Christopher Papamichalopoulos

Personal information
- Born: April 5, 1988 (age 38) Athens, Greece
- Height: 1.78 m (5 ft 10 in)

Skiing career
- Sport: Alpine skiing
- Club: Ski Club Larnaca
- Disciplines: Slalom, giant slalom, super-G

Olympics
- Teams: 1 - (2010)
- Medals: 0

World Championships
- Teams: 2 - (2007, '09)
- Medals: 0

= Christopher Papamichalopoulos =

Cypriot alpine skier (born 1988)

Christopher Papamichalopoulos (Χριστόφορος Παπαμιχαλόπουλος; born April 5, 1988) is an alpine skier from Cyprus. He competed for Cyprus at the 2010 Winter Olympics in the slalom and giant slalom. Christopher was Cyprus's flag bearer during the 2010 Winter Olympics opening ceremony.

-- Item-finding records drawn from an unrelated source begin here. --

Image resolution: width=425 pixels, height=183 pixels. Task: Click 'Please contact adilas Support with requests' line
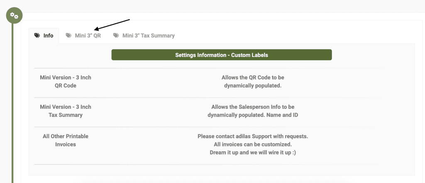pyautogui.click(x=253, y=136)
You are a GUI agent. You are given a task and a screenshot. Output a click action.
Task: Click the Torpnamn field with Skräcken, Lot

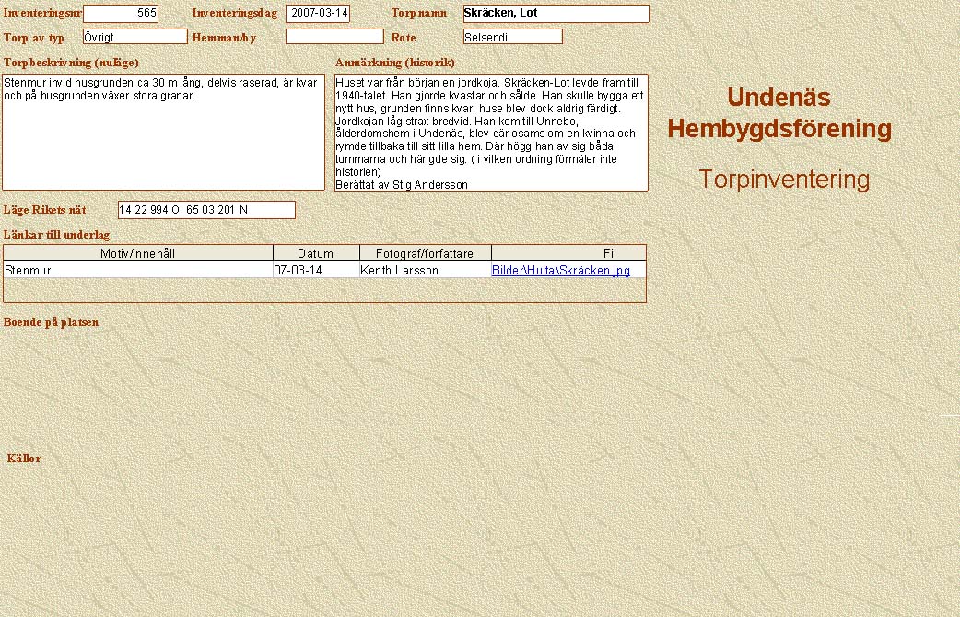[x=556, y=14]
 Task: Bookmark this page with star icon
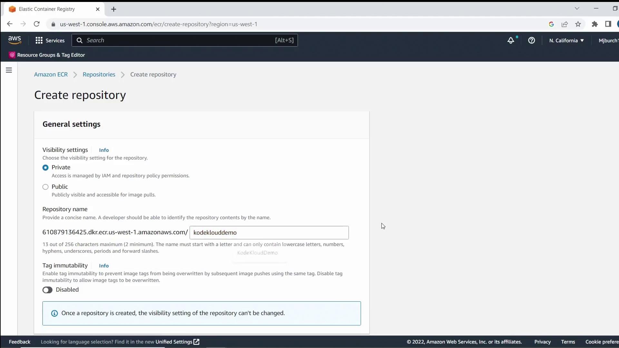(578, 24)
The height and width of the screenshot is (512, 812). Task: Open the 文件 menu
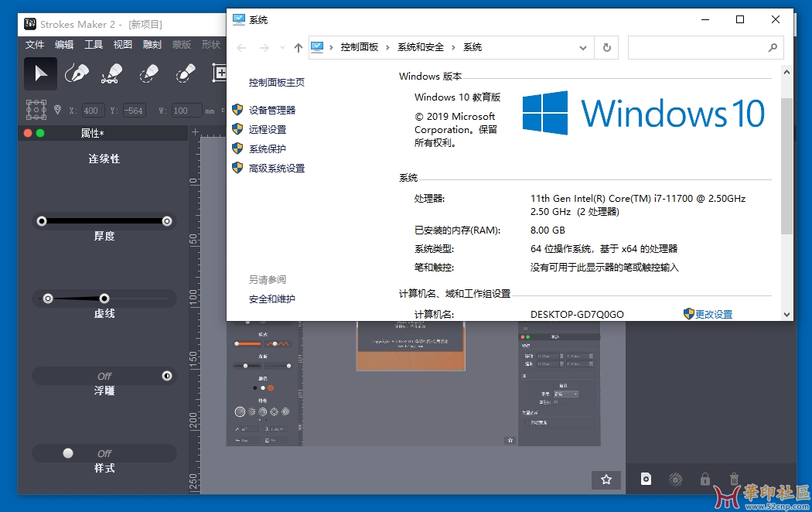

During February 2009, he competed for Cyprus at the FIS Alpine World Ski Championships 2009 held in Val d'Isère, Savoie, France.
In 2007 he competed at the FIS Alpine World Ski Championships 2007 held at Åre, Sweden, achieving 43rd position in the event of Slalom.

Previously, at the 2005 European Youth Olympic Festival (EYOF), held in Monthey, Switzerland, he competed in the events of Slalom (38th), giant slalom (DNF1), and Super G (49th).